# Question about Breeders



## RaigenB (Dec 3, 2013)

Hello all. I am in Indiana and I'm trying to find a good breeder that is close to me. I won't be able to get a pup anytime soon but I'd like to know my options now so when I am ready, I'll know where to go.

I'm looking for a good house companion but also a guard dog. I plan to have mine trained for personal protection. So it should be a breeder who doesn't breed just for show, since that's not what I'm after.

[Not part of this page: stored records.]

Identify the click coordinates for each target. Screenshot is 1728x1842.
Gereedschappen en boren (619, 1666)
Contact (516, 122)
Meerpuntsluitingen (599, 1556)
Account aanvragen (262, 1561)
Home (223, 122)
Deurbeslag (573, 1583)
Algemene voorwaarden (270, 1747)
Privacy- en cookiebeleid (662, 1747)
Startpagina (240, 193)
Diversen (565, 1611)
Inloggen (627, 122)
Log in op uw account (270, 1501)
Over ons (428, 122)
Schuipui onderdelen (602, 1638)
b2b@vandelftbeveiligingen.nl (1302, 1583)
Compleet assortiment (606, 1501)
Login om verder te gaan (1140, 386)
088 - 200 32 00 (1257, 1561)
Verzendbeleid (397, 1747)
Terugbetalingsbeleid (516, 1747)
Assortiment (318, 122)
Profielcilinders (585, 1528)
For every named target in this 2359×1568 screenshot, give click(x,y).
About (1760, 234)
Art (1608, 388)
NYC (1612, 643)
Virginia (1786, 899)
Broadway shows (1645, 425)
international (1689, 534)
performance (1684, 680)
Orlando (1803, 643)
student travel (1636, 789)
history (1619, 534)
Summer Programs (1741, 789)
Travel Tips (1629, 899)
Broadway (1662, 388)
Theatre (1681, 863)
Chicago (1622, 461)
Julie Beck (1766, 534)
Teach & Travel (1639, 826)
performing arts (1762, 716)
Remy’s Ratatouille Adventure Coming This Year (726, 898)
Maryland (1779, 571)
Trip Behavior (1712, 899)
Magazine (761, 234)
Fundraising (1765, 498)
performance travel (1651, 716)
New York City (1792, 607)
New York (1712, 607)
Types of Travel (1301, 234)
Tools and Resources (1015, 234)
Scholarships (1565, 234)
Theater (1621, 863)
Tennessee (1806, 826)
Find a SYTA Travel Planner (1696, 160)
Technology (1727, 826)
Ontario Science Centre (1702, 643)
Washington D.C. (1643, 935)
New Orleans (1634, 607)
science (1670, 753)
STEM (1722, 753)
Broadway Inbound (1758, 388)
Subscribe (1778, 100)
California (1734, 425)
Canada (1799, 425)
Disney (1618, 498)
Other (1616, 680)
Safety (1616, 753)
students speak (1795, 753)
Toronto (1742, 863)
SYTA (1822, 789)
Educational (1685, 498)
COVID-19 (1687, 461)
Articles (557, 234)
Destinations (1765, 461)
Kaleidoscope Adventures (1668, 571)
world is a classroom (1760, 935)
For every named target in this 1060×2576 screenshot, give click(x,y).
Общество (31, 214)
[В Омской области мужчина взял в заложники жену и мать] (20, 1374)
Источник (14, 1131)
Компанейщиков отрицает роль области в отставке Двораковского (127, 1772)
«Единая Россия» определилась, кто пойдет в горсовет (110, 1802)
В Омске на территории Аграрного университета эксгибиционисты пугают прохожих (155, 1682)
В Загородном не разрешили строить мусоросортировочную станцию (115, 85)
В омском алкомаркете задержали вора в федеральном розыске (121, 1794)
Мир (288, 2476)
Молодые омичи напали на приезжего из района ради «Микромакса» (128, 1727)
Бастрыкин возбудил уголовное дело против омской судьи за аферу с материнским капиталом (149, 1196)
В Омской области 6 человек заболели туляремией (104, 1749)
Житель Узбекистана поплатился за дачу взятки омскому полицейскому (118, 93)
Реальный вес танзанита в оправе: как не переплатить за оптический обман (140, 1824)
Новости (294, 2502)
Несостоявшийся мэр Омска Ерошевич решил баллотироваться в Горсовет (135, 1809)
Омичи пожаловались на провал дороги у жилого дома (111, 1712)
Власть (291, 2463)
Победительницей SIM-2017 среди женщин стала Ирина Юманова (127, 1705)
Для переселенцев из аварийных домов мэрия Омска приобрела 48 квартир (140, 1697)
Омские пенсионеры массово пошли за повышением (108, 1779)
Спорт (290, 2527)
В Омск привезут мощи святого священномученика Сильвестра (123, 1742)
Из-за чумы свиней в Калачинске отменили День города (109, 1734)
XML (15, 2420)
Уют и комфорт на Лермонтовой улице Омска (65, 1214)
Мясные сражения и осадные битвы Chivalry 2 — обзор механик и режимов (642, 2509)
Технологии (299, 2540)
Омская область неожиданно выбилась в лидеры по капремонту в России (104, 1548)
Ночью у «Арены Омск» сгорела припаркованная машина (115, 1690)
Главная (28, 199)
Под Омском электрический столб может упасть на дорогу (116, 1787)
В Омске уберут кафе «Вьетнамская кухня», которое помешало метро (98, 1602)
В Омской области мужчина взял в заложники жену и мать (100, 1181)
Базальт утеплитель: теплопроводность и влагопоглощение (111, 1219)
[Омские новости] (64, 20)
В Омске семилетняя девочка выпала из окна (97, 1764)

Not sure if naming breeders is allowed so please PM me if that works better.

Thanks!


----------



## onyx'girl (May 18, 2007)

If your goal is to own a PP dog, contact Nate Harves. Sportwaffen K9


----------



## RaigenB (Dec 3, 2013)

Just checked it out, thanks!


----------



## MrsFergione (Jul 7, 2013)

I second Sportwaffen K9, also Diehl's K9 Training LLC


----------



## lechampion (Dec 2, 2013)

*Another breeder Question...*

I'm starting to look for a puppy, possibly a female with full papers. Can anyone recommend a good breeder. My first choice would be in Northern California but I'm willing to look anywhere in the US for the right one. 
I do like the SL with their great temperaments but not their extreme angles behind. I also like the WL for their drive. So if anyone knows a breeder that might have puppy’s like that in the near future, maybe next year I would appreciate any and all information. You can always PM me if you prefer not to post here. Thank you so much for your help!


----------



## MrsFergione (Jul 7, 2013)

lechampion, I suggest making your own thread so people can give you recommendations instead of taking up Raigen's thread


----------



## lechampion (Dec 2, 2013)

Okay, I'm just new here and not sure how to do that, :help:


----------



## MrsFergione (Jul 7, 2013)

Just click on the section you want to post in and click "new thread" at the top left


----------



## lechampion (Dec 2, 2013)

Thank you!


----------



## RaigenB (Dec 3, 2013)

MrsFergione said:


> I second Sportwaffen K9, also Diehl's K9 Training LLC


Thank you! I will check them out as well


----------



## Chris Wild (Dec 14, 2001)

Both of the breeders mentioned are good ones to contact. Incidentally they also are both affiliated with the Indy SchH clubs you were referred to in your other thread about protection training.


----------



## RaigenB (Dec 3, 2013)

Chris Wild said:


> Both of the breeders mentioned are good ones to contact. Incidentally they also are both affiliated with the Indy SchH clubs you were referred to in your other thread about protection training.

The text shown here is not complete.